It was also in Rwanda that I began to understand the importance of locating the politics of identity amongst my collaborators and spectators. Like many do, I initially thought of the population in Rwanda as being divided along tribal lines as Hutu, Tutsi, and Twa; as being divided between ‘victims’ and ‘perpetrators’ in relation to the events of the 1994 Rwandan genocide. After a while though, I began to see some more layers to these identity affiliations. While no one used tribal associations to refer to themselves in public spaces in 2007, I slowly realized that new words had emerged to replace Hutu, Tutsi, and Twa: words like ‘survivor’ and ‘returnee’. Words that indicated the identity group that the individual in question belonged to. Words that if unused, well, that silence was an identity tag all its own — indicating that the individual was somehow associated with the ethnic group that had perpetrated the genocide. Eventually troubled by my own complicated positioning in Rwanda and by how to negotiate identity politics with relation to my intentions there (more on this in Where), I decided to go back ‘home’, to India. The thought of being in a place where I was more insider than outsider seemed incredibly appealing at the time. Not to mention the comfort that came from knowing that I would (most likely) be able to speak at least the same second language as my collaborators and spectators; the fact that I would be able to understand many of the cultural codes… Upon realizing how inept I was at navigating my positioning in Rwanda, going back to India seemed the best thing to do.
“Thank you for coming all the way from India”, I was told toward the end of a workshop in Nagaland; a statement that marked my Indian-ness as being somehow foreign to the actors and actresses that I was working with in this north-eastern state. Upon returning to India from Rwanda there were many such poignant moments in my interventions in the sub-continent; moments in which I had to encounter the experience being an outsider in ‘my’ country; moments of simultaneously being inside and outside (many) Indian contexts. These moments have been stimulating, educational, and inspiring. Just as much as they have been devastating, fracturing, and surreal.
“Thank you for coming all the way from India”.
“No, I can’t cast someone who looks like you. I need to cast someone who looks like an Indian from here”.
“Yes, but you’re not really Indian are you. I mean, you’re more American now”.
“You are like a man, you know. I don’t really think of you as a woman. Indian women act differently”.
I am clearly using the notion of identity quite loosely here, as a means through which I seek to situate my collaborators and myself in the contexts of various theatre-in-war interventions. As such, the ruminations and reflections on identity in Where and Who are not based on a particular methodological apparatus or framed by a central theoretical framework. Rather, in the spirit of practice-based research that has to employ a ‘bricolage’ of techniques based on what is available in a context, considerations about the performativity of various identity markers has become one of the tools I use extensively as a ‘bricoleur’ (Barrett and Bolt, 2007: 127) who makes/researches theatre in places of war.

┄┄┄┄┄┄┄┄┄┄

● Exercise tasks:
a – List the six words the reflection on identity uses to characterize the moments of being both inside and outside Indian contexts.
b – According to the reflection on identity, in which Indian state did the workshop take place where the writer was thanked for coming all the way from India?
The material after this has no connection to the reflection on identity.

● Supplied material:
┄┄┄┄┄┄┄┄┄┄

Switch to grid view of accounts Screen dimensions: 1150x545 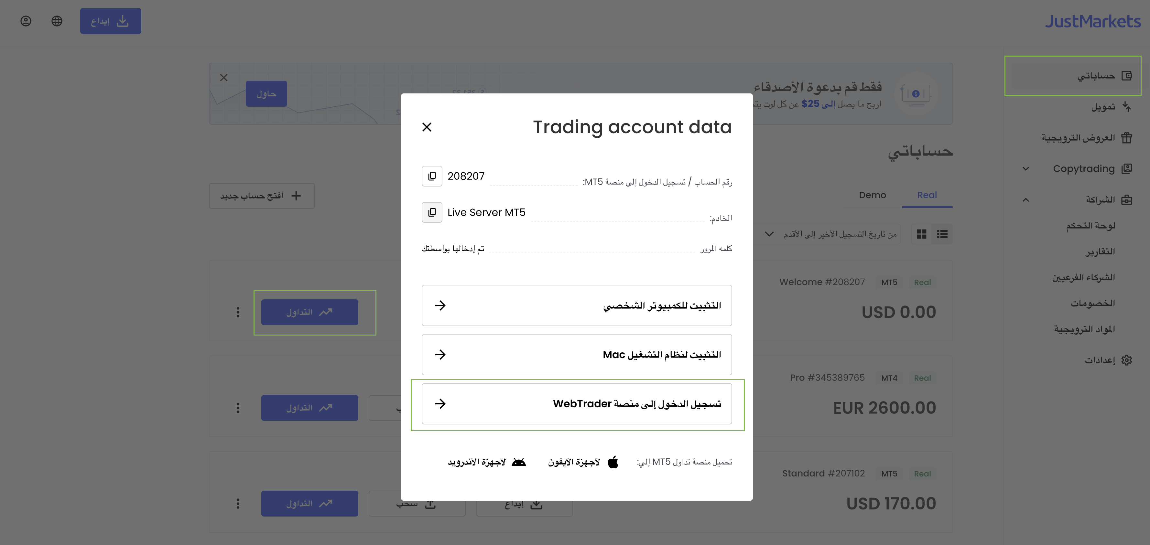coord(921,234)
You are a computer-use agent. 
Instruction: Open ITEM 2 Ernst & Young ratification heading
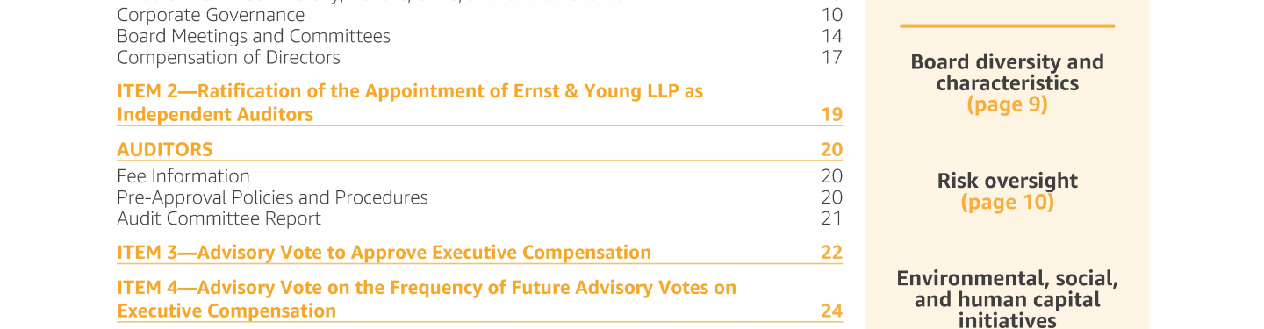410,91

┄┄┄┄┄┄┄┄┄┄

● Written answers:
a – stimulating, educational, inspiring, devastating, fracturing, surreal

b – Nagaland, a north-eastern state.